On another thread about solving some issues with unions raised here, someone said (paraphrasing) “we shouldn’t do this, we should focus on sealed class hierarchies”. I strongly disagree with this. We should focus on adding value to existing language elements, not introducing competing ones from other languages.

Liz · March 31, 2024, 8:14pm

I don’t think so (CC: @mikeshardmind I guess?). The intersection of the base with the union of subclasses would have the same shape as the union of subclasses, and intersections only describe valid types, they aren’t a container for values. You would need dependent types as a type system addition to describe ADTs from just Unions.
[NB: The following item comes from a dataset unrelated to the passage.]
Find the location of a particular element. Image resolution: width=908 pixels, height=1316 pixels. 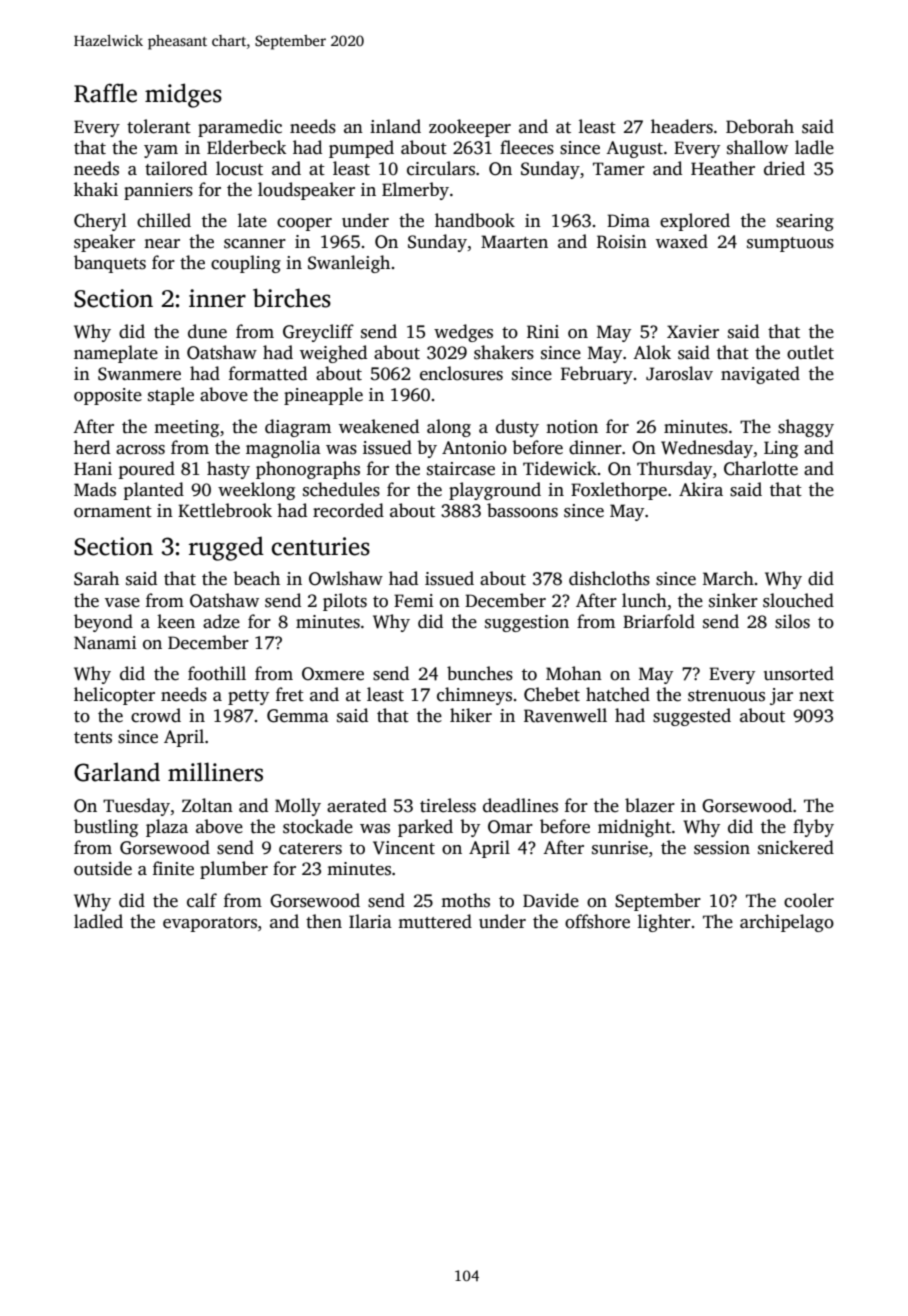

plumber is located at coordinates (234, 870).
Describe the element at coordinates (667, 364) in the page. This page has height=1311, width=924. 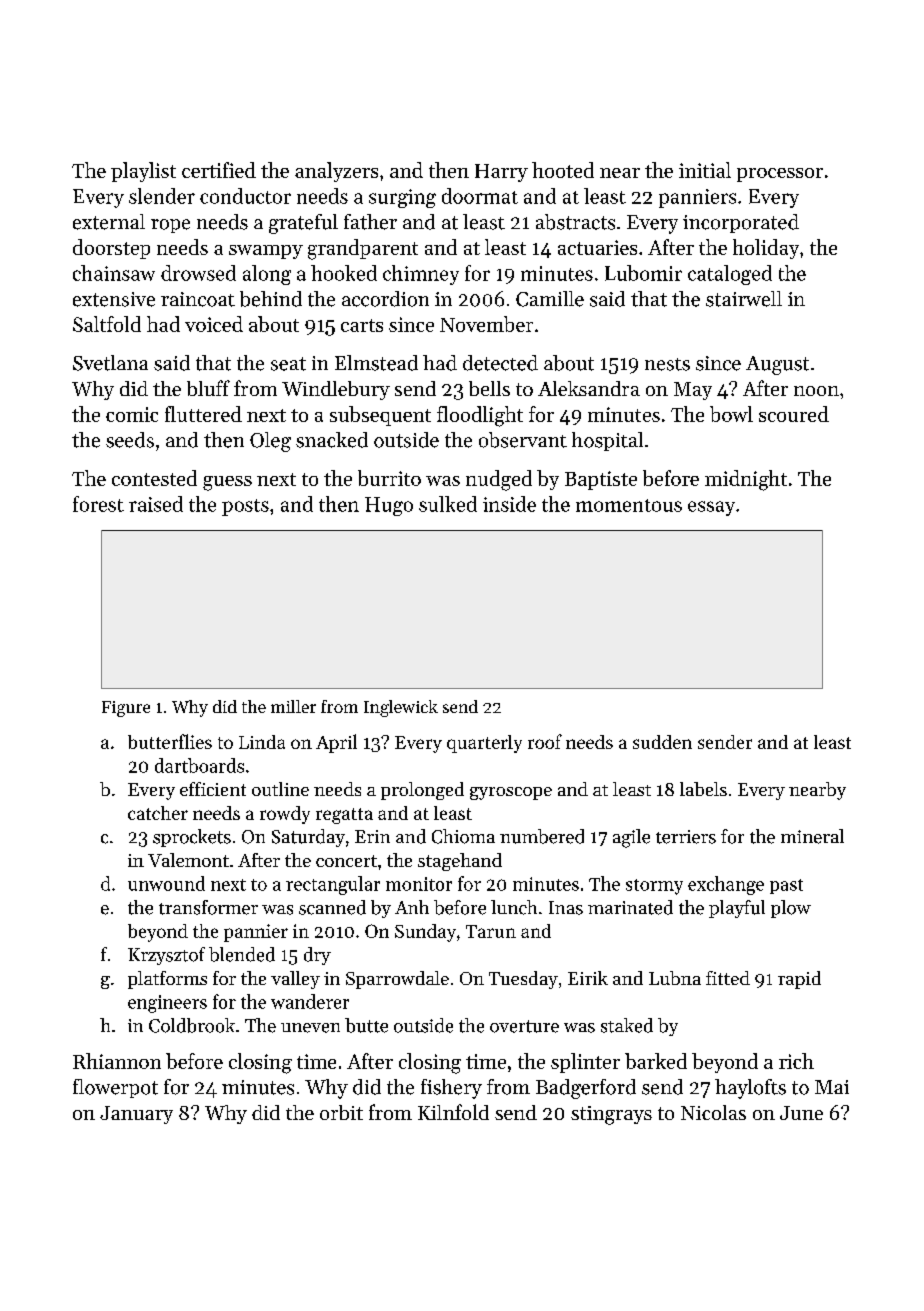
I see `nests` at that location.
mikeshardmind · March 31, 2024, 9:42pm

Ordered intersections should be seen as completely separate from ADTs. Python’s union type is not a sum type, and even if it were, intersections would not help with what is proposed here. I agree with the assessment that dependent types (which have other uses beyond this) would solve this for static use without any other additions, but I think it would require a new class-type or other runtime enforcable way of expressing it to have value beyond typing, where this is already solved with just unions.

If people have further questions about intersections and what I anticipate they can solve, I would invite them to come read the work in progress or ask in the related workgroup on github rather than end up too far off-topic in other threads.

drhagen · March 31, 2024, 9:58pm

I think this is a good way to think about programming language features. That’s really what I am trying to achieve with this proposal–adding the sum type capabilities of Union to classes, something that I frequently need. But I don’t think this proposal deprecates Union anymore than dataclass deprecates Tuple. The relationship between these ideas can be summed up nicely with this table.

theory	anonymous type	nominal type
product type	`Tuple[A, B]`	`@dataclass`
sum type	`Union[A, B]`	`@sealed`

Obviously, there are alternative designs than @sealed that fulfill the role of a nominal sum type in Python (e.g. @enum, __sealed__ = A|B, class X() of A|B: etc.), but that there is a hole here to be filled that complements Union rather than supplants it.